21.M. BOYD est impressionné par le programme de sensibilisation à la discrimination raciale mis en œuvre par l’État partie à l’intention des fonctionnaires de police, qui comprend même une formation à la langue créole. S’il est conscient que la population bahamienne est relativement homogène et vit en harmonie, M. Boyd s’étonne de ce qu’aucune affaire de discrimination raciale n’ait été portée devant les tribunaux et souhaite connaître l’avis de la délégation sur les raisons de cette situation.

22.M. de GOUTTES demande si l’État partie prévoit de mettre en place de nouveaux dispositifs pour faire face à l’afflux de réfugiés que pourrait provoquer la crise en Haïti et souhaite savoir comment les autorités se préparent à un tel événement.

23.Mme BETHEL (Bahamas) ne voit guère de raisons expliquant l’absence de plaintes pour discrimination raciale. Elle réaffirme que tous les citoyens bahamiens sont parfaitement informés de leur droit de porter plainte en cas de discrimination raciale, que les membres des forces de l’ordre ont des origines multiples et qu’ils suivent tous des programmes de sensibilisation portant sur ces questions.
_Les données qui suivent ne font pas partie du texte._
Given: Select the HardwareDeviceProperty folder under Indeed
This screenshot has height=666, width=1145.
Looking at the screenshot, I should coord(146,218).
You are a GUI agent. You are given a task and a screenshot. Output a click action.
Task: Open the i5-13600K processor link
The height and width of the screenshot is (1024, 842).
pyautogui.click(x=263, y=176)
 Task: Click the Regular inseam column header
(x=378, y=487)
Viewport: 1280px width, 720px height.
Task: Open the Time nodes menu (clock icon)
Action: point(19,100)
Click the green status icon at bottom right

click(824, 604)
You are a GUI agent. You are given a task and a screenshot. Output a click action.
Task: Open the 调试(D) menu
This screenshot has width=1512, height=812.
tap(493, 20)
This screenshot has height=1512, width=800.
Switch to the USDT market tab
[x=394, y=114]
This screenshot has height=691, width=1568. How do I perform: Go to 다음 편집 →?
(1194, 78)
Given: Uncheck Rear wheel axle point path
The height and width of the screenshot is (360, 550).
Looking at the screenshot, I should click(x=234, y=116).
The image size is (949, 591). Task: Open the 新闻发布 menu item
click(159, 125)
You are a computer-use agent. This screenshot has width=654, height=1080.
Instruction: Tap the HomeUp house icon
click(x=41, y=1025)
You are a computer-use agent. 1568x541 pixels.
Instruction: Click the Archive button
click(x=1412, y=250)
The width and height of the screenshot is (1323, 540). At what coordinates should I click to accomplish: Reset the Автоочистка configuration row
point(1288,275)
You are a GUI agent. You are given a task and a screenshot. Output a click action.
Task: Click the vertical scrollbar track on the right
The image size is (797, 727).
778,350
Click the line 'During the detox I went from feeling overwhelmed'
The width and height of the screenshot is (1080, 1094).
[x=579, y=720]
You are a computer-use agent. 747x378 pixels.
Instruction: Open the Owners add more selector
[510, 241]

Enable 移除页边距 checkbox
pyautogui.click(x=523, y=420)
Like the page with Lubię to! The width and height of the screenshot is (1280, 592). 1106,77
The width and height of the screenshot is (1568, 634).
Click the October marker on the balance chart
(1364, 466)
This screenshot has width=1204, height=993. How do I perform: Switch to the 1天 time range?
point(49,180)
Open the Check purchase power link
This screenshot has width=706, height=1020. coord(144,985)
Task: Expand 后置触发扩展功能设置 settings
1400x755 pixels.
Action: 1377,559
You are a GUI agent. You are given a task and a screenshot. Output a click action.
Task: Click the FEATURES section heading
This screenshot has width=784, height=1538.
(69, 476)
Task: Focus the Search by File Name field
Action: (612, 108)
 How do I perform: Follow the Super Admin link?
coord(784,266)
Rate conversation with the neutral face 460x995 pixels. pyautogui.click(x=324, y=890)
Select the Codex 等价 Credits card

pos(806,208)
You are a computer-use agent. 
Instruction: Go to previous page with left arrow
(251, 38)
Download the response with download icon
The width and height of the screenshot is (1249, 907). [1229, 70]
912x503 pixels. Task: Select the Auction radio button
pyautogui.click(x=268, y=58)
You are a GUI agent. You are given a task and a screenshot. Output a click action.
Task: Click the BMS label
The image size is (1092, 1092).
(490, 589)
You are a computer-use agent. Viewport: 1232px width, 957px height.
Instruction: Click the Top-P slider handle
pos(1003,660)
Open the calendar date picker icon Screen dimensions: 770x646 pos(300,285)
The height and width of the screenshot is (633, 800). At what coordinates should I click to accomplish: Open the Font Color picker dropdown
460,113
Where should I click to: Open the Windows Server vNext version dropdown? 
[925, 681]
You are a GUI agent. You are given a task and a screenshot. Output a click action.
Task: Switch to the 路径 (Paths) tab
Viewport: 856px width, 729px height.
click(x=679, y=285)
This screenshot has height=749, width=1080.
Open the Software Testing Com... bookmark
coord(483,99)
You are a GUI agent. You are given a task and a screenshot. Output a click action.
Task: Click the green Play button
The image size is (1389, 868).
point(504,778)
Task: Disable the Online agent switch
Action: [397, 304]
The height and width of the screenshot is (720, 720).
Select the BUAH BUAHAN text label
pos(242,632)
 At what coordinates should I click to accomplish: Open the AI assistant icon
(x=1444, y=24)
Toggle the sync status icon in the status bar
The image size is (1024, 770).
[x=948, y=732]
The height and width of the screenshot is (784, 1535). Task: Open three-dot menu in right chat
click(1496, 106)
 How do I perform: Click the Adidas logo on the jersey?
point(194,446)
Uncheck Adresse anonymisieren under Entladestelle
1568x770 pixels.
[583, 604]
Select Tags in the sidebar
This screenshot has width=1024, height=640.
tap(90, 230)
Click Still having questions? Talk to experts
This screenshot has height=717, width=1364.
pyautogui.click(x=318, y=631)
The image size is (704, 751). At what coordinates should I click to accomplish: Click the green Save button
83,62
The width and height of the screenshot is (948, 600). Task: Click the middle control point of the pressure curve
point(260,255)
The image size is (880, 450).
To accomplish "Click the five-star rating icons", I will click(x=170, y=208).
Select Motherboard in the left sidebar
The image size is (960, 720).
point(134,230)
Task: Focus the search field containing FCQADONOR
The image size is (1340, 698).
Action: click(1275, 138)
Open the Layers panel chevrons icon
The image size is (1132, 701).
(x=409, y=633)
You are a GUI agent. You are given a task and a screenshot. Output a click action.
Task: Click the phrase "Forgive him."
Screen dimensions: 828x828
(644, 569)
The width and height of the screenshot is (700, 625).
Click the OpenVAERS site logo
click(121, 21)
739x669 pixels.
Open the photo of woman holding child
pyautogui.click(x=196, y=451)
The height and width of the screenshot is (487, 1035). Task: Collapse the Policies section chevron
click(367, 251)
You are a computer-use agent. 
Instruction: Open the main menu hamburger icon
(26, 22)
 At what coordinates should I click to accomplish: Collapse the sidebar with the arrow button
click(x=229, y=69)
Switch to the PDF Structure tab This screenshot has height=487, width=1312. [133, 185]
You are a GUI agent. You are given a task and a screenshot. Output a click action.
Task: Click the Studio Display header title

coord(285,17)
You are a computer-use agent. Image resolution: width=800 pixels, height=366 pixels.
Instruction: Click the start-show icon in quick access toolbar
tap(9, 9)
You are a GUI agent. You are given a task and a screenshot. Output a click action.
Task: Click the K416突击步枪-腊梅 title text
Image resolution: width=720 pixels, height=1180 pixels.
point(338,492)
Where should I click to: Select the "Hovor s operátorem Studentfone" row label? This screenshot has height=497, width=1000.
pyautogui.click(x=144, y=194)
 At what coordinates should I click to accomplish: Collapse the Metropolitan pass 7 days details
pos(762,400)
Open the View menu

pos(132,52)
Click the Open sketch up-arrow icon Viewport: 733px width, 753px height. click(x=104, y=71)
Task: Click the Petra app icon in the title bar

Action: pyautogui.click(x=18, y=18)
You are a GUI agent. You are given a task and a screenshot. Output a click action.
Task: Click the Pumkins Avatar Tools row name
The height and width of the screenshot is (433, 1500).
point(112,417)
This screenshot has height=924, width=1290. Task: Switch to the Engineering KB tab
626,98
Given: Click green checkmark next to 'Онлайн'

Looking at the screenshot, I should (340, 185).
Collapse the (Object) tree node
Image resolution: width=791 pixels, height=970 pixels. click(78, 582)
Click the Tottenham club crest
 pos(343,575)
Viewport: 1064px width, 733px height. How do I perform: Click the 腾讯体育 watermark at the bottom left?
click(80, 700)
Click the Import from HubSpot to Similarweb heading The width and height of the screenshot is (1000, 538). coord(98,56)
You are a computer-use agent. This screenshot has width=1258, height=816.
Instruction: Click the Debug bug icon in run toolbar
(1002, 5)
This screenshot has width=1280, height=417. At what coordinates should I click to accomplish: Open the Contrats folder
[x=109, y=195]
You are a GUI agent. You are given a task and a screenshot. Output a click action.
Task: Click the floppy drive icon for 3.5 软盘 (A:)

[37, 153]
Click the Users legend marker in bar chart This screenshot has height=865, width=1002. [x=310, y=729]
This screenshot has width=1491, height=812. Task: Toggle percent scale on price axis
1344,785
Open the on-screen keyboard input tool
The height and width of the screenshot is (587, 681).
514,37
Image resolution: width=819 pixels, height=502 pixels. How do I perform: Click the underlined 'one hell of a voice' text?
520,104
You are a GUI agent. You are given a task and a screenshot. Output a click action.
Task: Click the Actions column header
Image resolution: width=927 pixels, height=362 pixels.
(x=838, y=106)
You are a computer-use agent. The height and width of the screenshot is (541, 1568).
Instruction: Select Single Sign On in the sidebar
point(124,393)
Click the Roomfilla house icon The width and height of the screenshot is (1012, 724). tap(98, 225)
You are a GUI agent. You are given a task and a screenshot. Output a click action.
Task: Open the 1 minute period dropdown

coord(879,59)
Il est possible que des immigrés clandestins soient victimes de discrimination raciale dans certaines circonstances mais n’osent pas déposer plainte du fait de leur statut illégal.

24.Les autorités bahamiennes suivent avec la plus grande attention l’évolution de la situation en Haïti et collaborent activement avec les autres pays membres de la Communauté des Caraïbes (CARICOM) pour se préparer à l’afflux de réfugiés en provenance d’Haïti.

25.M. AMIR (Rapporteur pour les Bahamas) remercie la délégation bahamienne d’avoir répondu avec précision et franchise aux questions posées par les membres du Comité. Il souligne la qualité du dialogue entre le Comité et cet État partie.

26.Mme BETHEL (Bahamas) affirme que toutes les observations formulées par les membres du Comité seront dûment examinées par les autorités de son pays et les aideront à encore mieux s’acquitter des obligations qui leur incombent au titre de la Convention.

27. La délégation bahamienne se retire.

La première partie (publique) de la séance prend fin à 11 h 35.